Ann Arbor — April 28, 2014 at 12:18 pm

UPDATED: Scio Township residents turn out in force to oppose new oil drilling in their community


Oil well in Saline, Michigan. CC image credit: Dwight Burdette | Wikimedia Commons

A standing room-only crowd of more than 300 Scio Township residents packed a recent hearing at the Washtenaw Intermediate School District headquarters last Thursday to speak out about a proposal to drill for oil near the border with Ann Arbor. The hearing was hosted and moderated by State House Rep. Gretchen Driskell, former mayor of Saline.

West Bay Exploration out of Traverse City has already had several landowners signed contracts turning over drilling rights to the company. Attendees were nearly unanimous in their opposition to the drilling which many fear will lead to increased industrial traffic, noise, pollution, and contamination of wells and the nearby Huron River.

There are two things to note about this. First, it may be very difficult for local municipalities to stop the drilling. For the same reason that Lyndon Township officials are having difficulty fighting off a sand & gravel mine north of Chelsea (my coverage of that is HERE), Scio Township’s hands are largely tied thanks to a Republican-backed law passed in 2011:

Lyndon Township officials are fighting an unfair fight due to actions taken by Michigan Republicans soon after they took control of the state legislature in 2011. The original law that governs permitting of gravel mines such as this is the Michigan Zoning Enabling Act of 2006. This law shifted the burden of proving there will be no adverse impacts from a new operation away from the applicant for a zoning variance which allows activities to be conducted in a zoned area other than those specifically allowed by the local municipalities zoning regulations. Instead, the local municipality must prove that it WILL have an adverse impact. The law sets forth very specific and limited criteria for what can be used to deny a permit, criteria called “very serious consequences”. The municipality must prove that there will be a very serious consequence on one or more of the following:

  • The relationship of extraction and associated activities with existing land uses.
  • The impact on existing land uses in the vicinity of the property.
  • The impact on property values in the vicinity of the property and along the proposed hauling route serving the property, based on credible evidence.
  • The impact on pedestrian and traffic safety in the vicinity of the property and along the proposed hauling route serving the property.
  • The impact on other identifiable health, safety, and welfare interests in the local unit of government.
  • The overall public interest in the extraction of the specific natural resources on the property.

In 2010, a court case in Kasson Township in the Leelanau peninsula, Michigan’s “pinkie”, overturned this aspect of the law, putting the onus back on the permit applicant. In 2011, Republicans passed House Bill 4746, once again putting the burden back on municipalities.

The Lyndon mine could result in as many as 80 gravel trucks a day, 6 days a week rumbling through the middle of downtown Chelsea and back again.

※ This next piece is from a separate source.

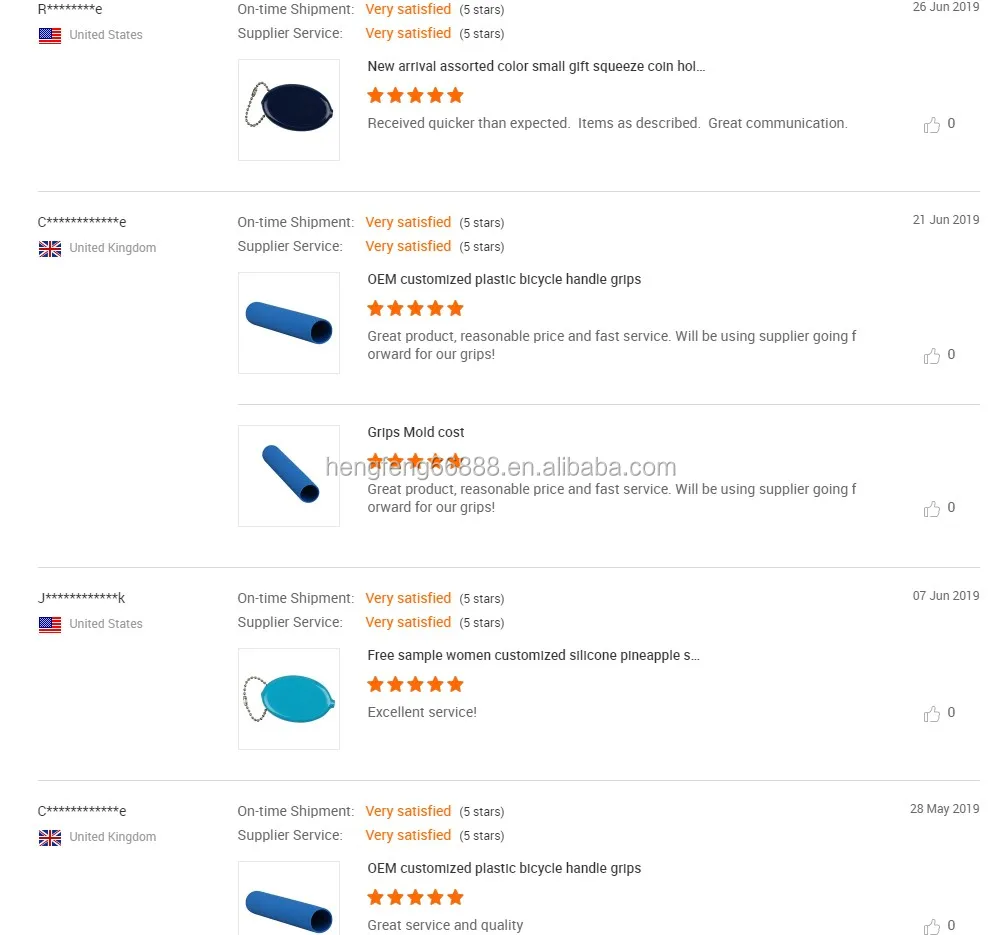
Task: Click thumbs-up on the Grips Mold cost review
Action: [932, 509]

The other point is that landowners that do NOT sign contracts may still end up having their mineral rights assigned to the drilling company anyway. From MLive’s reporting:

If a company is able to procure leases from a number of property owners in an area but does not have the required acreage to drill a well, the state supervisor of wells can issue a compulsory pooling order on the remaining mineral rights.

According to local residents who are fighting the plan, the drilling would take place less than 10 minutes from downtown Ann Arbor and right next to the Huron River, which provides Ann Arbor’s water supply. West Bay Exploration has leased the mineral rights for substantial property on Miller Road and Ann Arbor-Dexter Road, from West Delhi to Zeeb (owned by a popular pumpkin farm).

Here are some suggestions from opposition group on what steps you can take:

  1. Share this information. Tell everyone, because, in our experience, most people in town don’t know this yet because the oil companies did this quietly and quickly. Here are links to two stories in the A2 News:

  2. We are involved with a group of concerned citizens, under the name Scio Mineral Rights, who are trying to learn more about this and to educate others. We understand why some farming families may wish to sign away their rights, but we aren’t certain that they are being told the full truth, and we know from some of them directly that they most certainly have been pressured and persuaded. Please check these groups out online or on Facebook:
  3. Call Gov. Snyder’s office and tell him how you feel about this. Many people understandably feel this is ineffective. However, if done in large-enough numbers, it establishes that the citizenry took the appropriate step of contacting their state government (which, again, is in charge of regulating oil leasing and drilling) and establishes that the citizens of the town Snyder calls home don’t want this to happen, so it’s an important piece of fighting back.
  4. Contact your city councilmember (a list is HERE.)
  5. Contact Yousef Rabhi, the Chair of the Washtenaw County Board of Commissioners ( or 734-548-5159).

On a positive note, the drilling company will NOT be fracking on this site and has agreed to stipulate that in its contracts.